Le prix d'un couteau forgé à la main peut valoir 300 €, ça n'a rien de choquant, le même prix pour un autre découpé à l'emporte pièce et juste passé à la meule, c'est de l'arnaque. Si on ajoute un étui en cuir repoussé (pas matricé) et cousu à la main, il est normal que les prix grimpent.
Au-delà de la marque prestigieuse à la mode, il ne faut pas oublier le temps passé, le coût des matières premières, l'art et le talent de l'artisan, ces deux derniers n'ayant pas de prix. Sur une commande particulière où le client demande le mouton à cinq pattes sans tenir compte des difficultés, s'il est casse attributs virils, si l'artisan se pourrit la vie, pourquoi le travail serait gracieux ?

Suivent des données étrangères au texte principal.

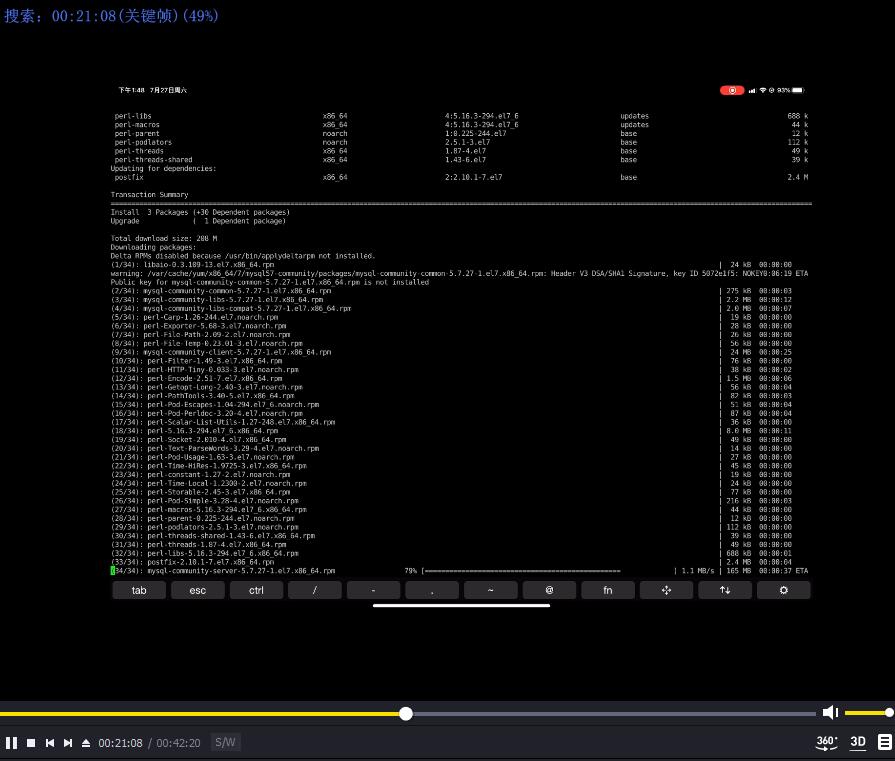Toggle the S/W decoder button
This screenshot has width=895, height=761.
pos(225,742)
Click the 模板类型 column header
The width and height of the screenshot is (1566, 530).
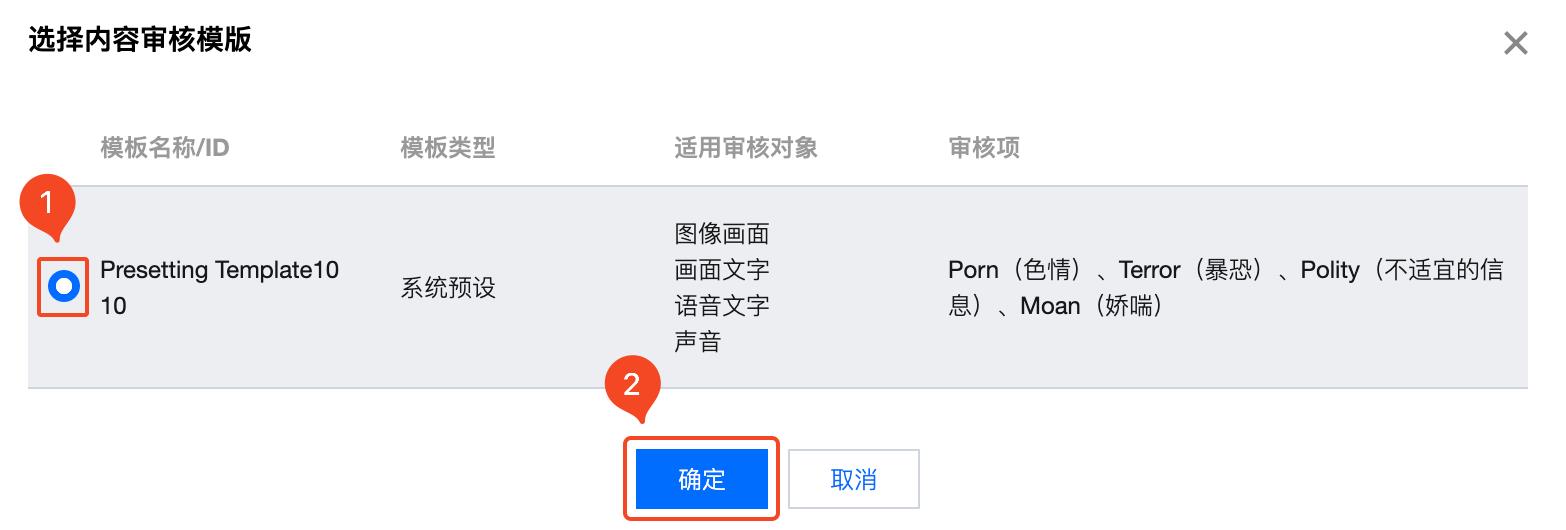[x=448, y=148]
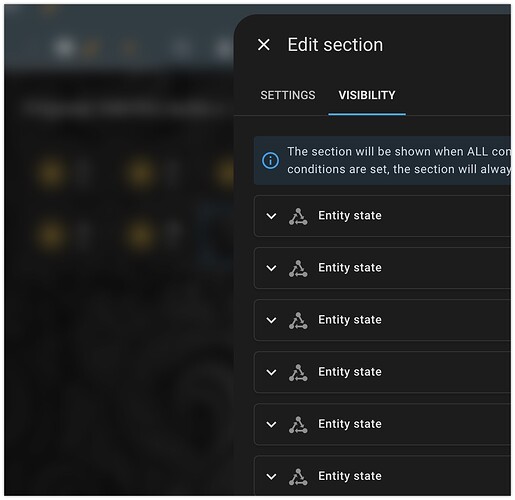This screenshot has height=500, width=515.
Task: Click the fourth Entity state condition icon
Action: tap(298, 372)
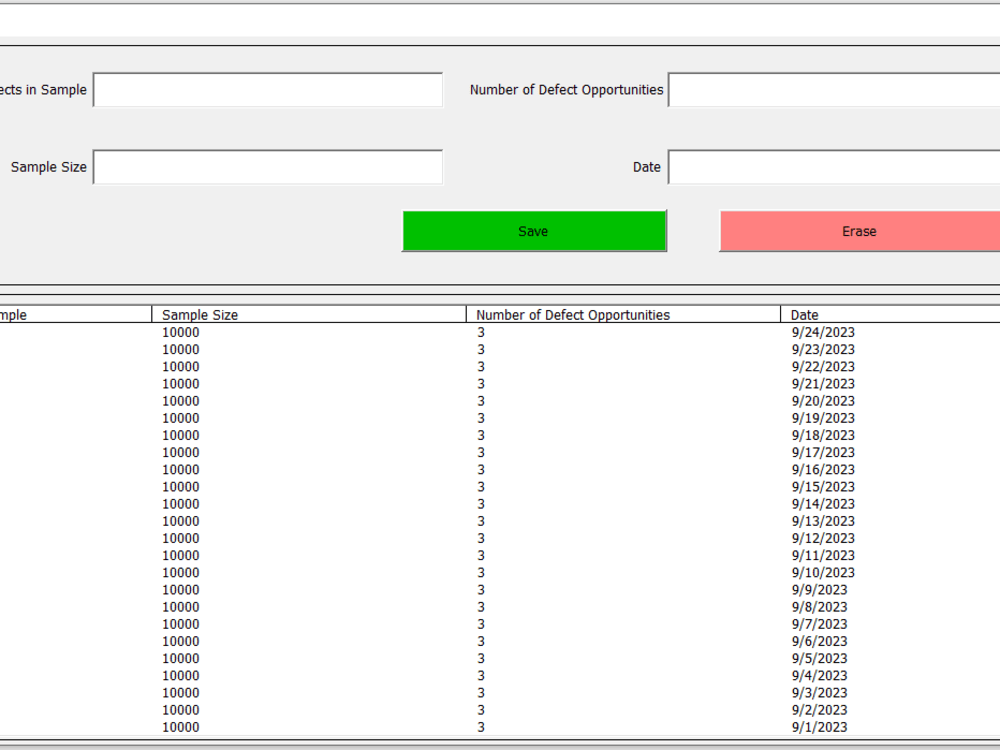Click the red Erase button
The width and height of the screenshot is (1000, 750).
tap(858, 231)
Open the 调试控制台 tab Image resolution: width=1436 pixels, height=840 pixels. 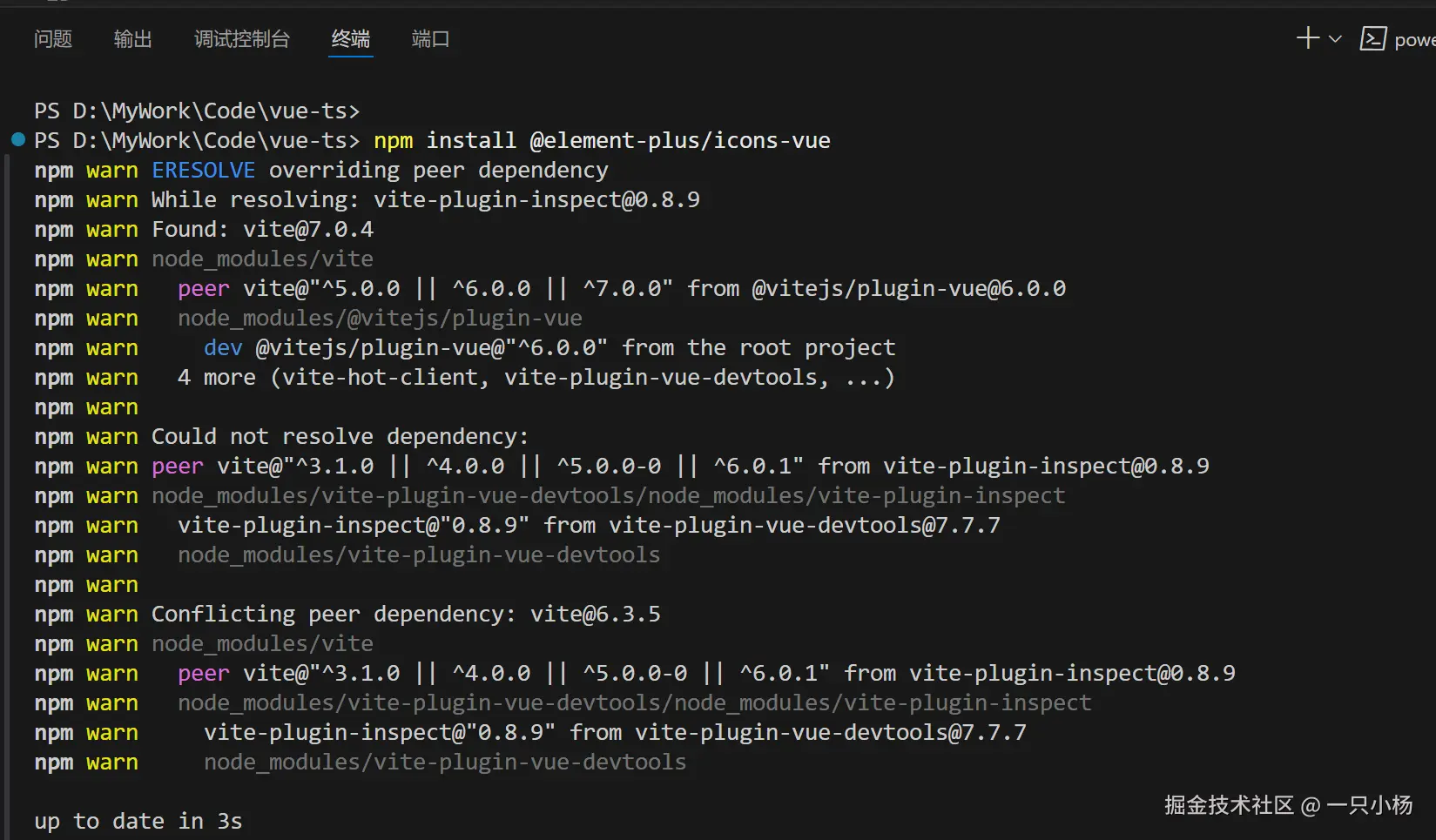(242, 39)
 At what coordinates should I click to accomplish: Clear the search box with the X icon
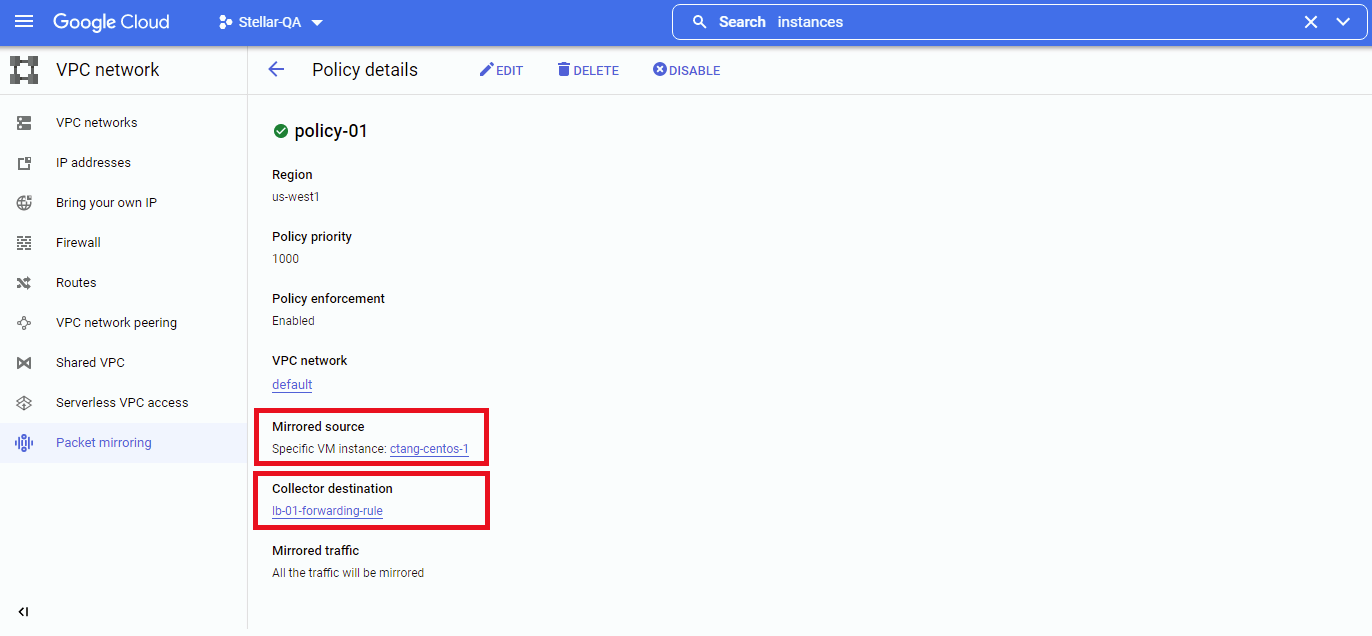point(1310,22)
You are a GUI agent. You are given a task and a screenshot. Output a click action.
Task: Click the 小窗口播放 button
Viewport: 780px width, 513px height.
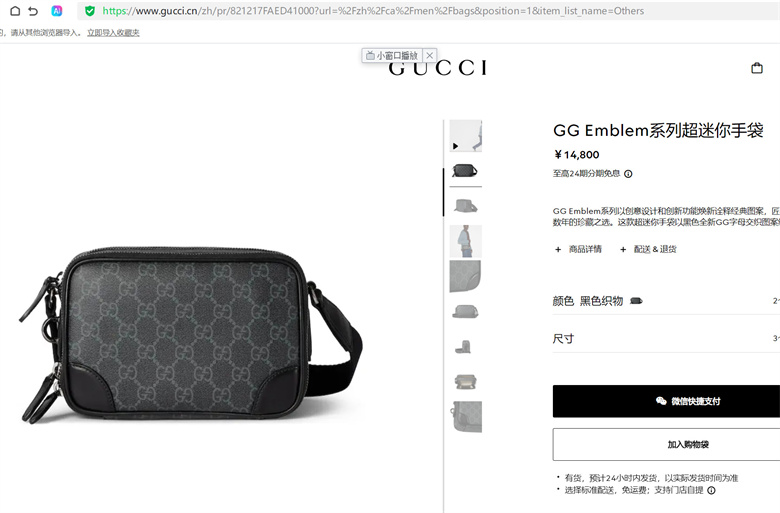(x=392, y=55)
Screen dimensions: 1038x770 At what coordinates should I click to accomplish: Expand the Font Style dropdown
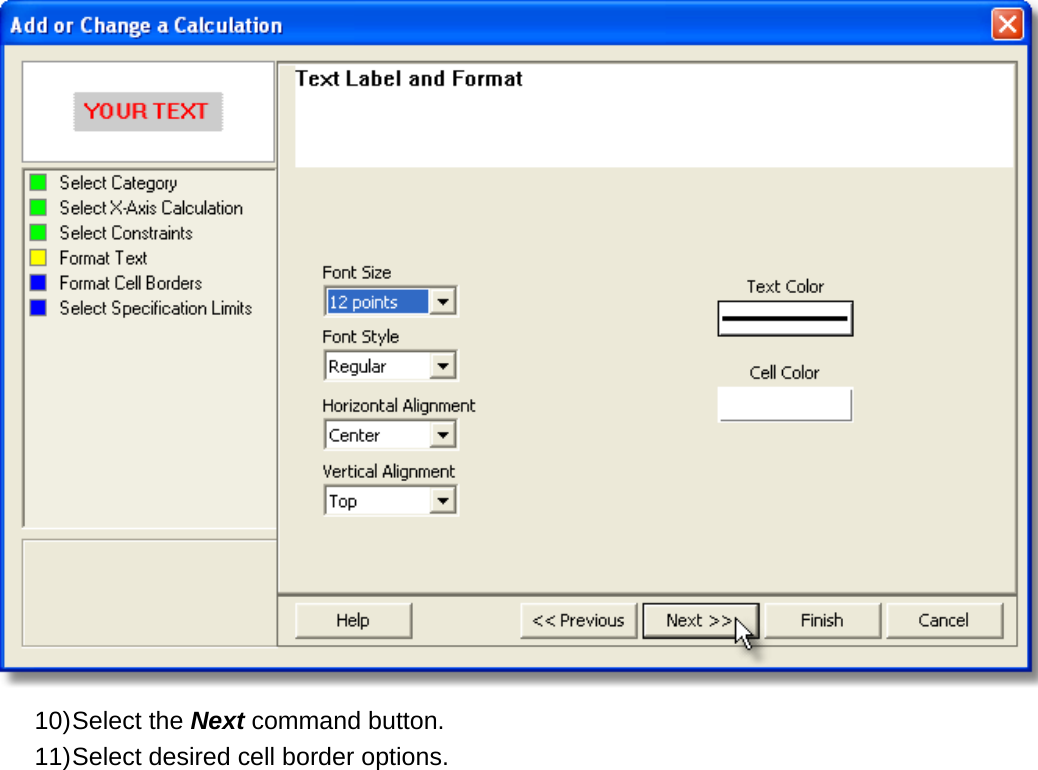click(x=442, y=366)
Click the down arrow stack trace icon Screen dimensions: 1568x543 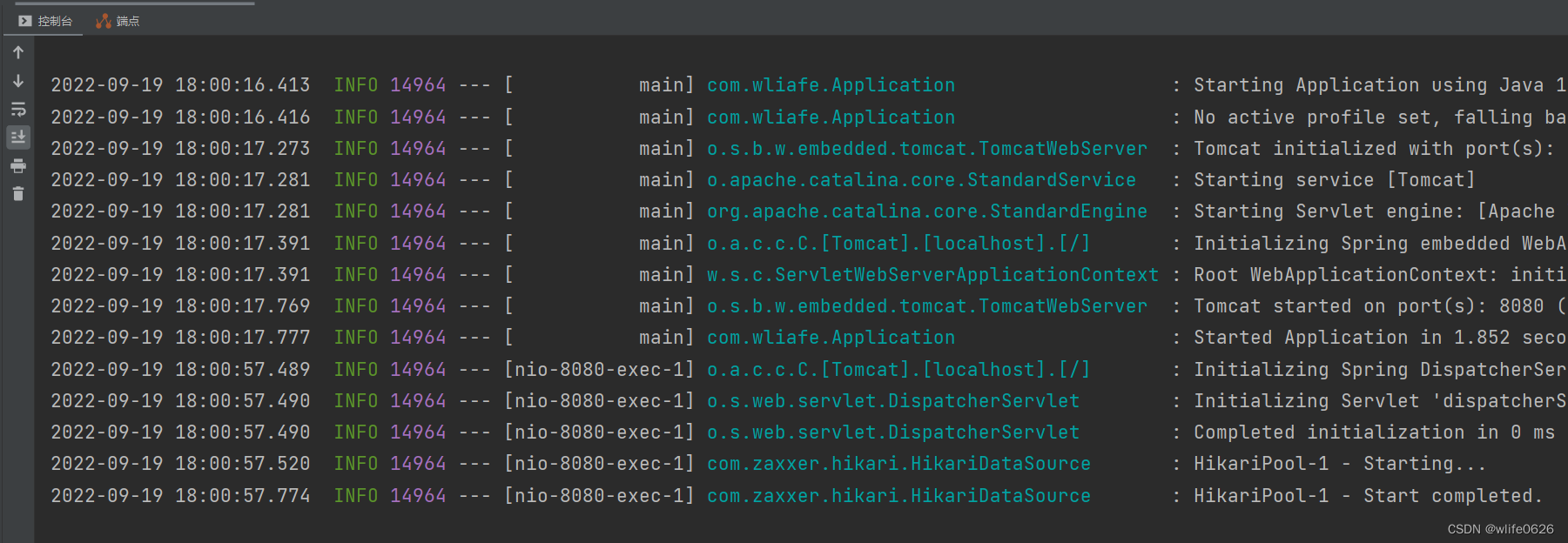click(x=18, y=81)
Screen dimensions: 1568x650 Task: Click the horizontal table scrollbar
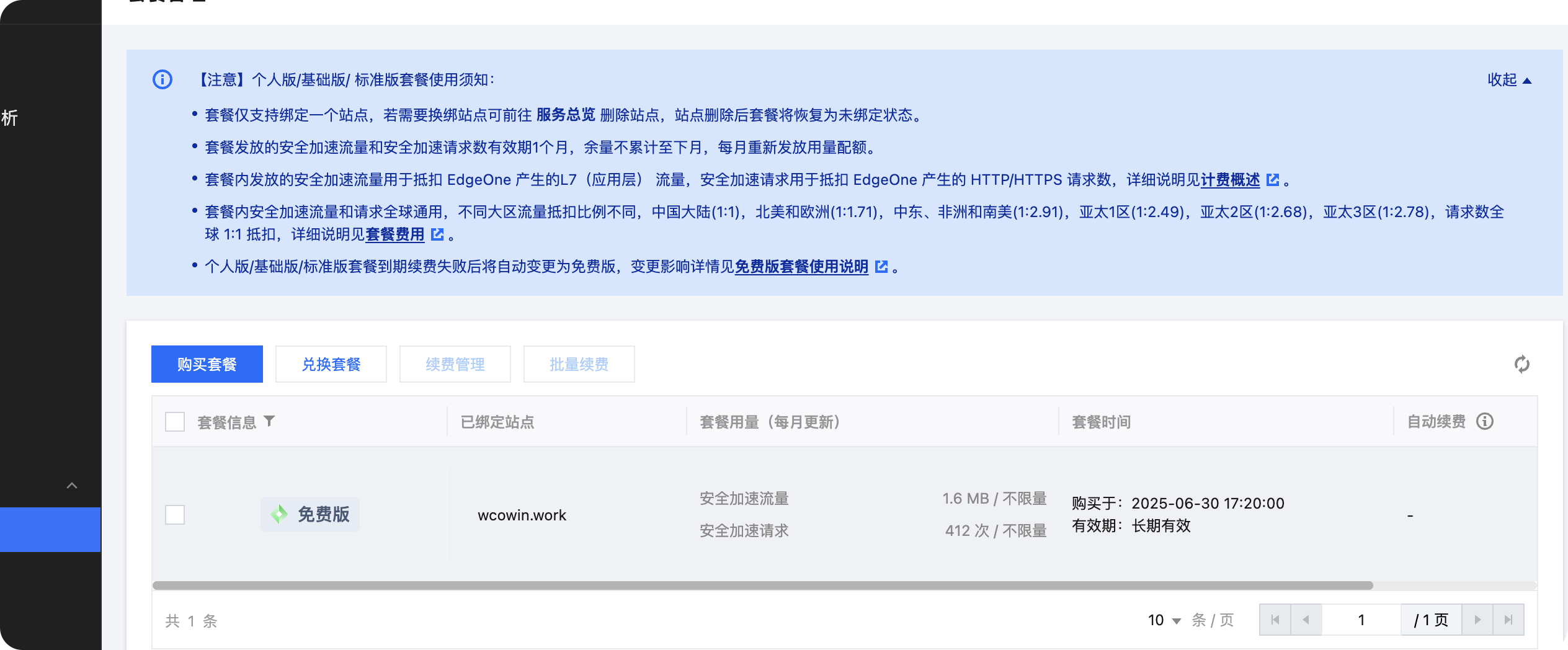(x=762, y=585)
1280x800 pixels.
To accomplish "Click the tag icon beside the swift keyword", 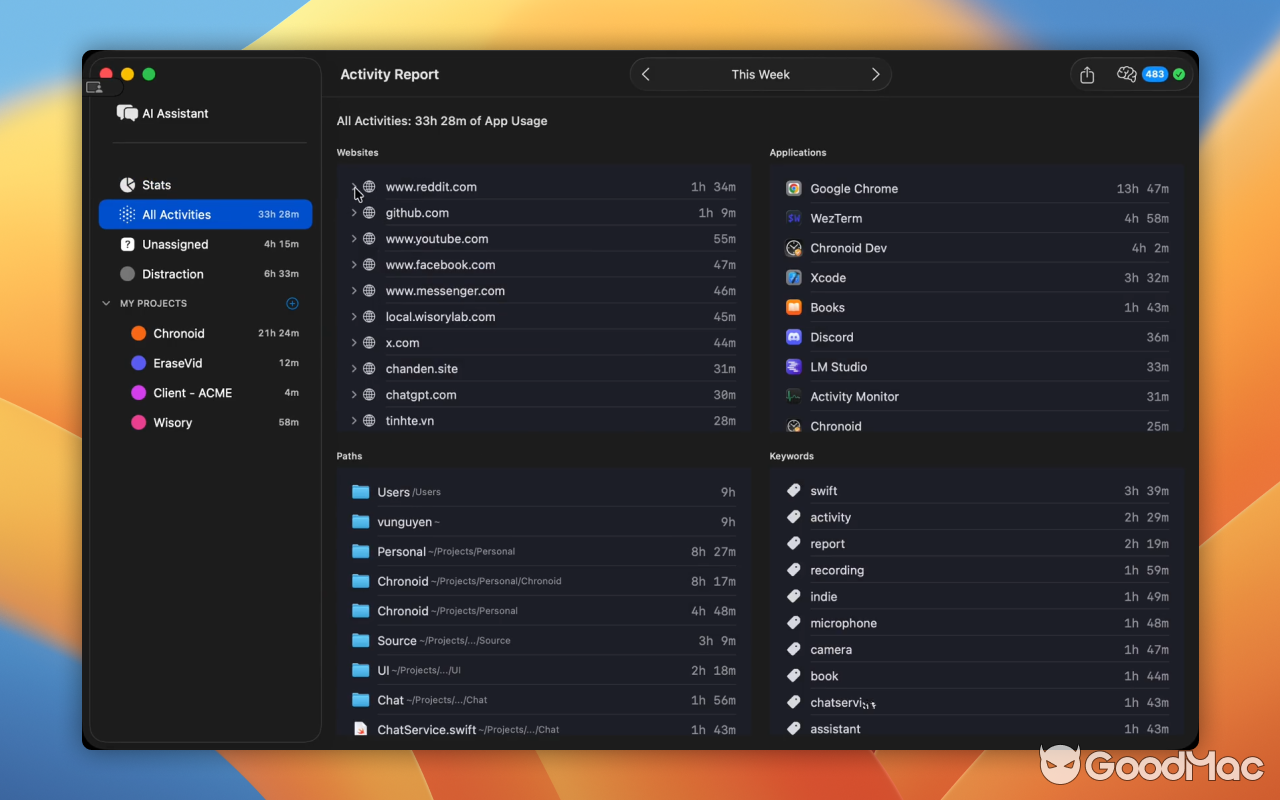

Payer un jean d'une certaine marque 100 €, alors que dans son pays d'origine il en vaut le quart, que celui qu'on trouve dans nos boutiques est fabriqué dans un pays où la main d'œuvre ne vaut rien et les protections sociales quasi inexistantes, oui il faut être stupide pour l'acheter. Tant qu'il y aura des … pour payer, pourquoi se priver ?
En 1963 un Opinel® n° 7 sans virole valait 3,5 F. Aujourd'hui un Opinel de série normale vaut 10 €.
En 1963 le Smig horaire était de 1,8820 F, aujourd'hui le Smic horaire est à 9 €.
Les artisans ne travaillent pas au Smic.
Pour le citadin, le couteau fait partie de la panoplie de la gouape, de l'apache des fortifs et son fameux 22, du blouson noir, de la racaille, c'est pourquoi ailleurs que dans la cuisine sont possesseurs est considéré comme un individu dangereux.
Je me répète, les plus fautifs sont ceux qui disent : « J'ai ça, sans point de salut, tu as vu ce que toi tu as. » Si la fonction crée l'organe, la pub crée le besoin.
Nous avons abdiqué le droit du citoyen à porter une arme, pour devenir des sujets.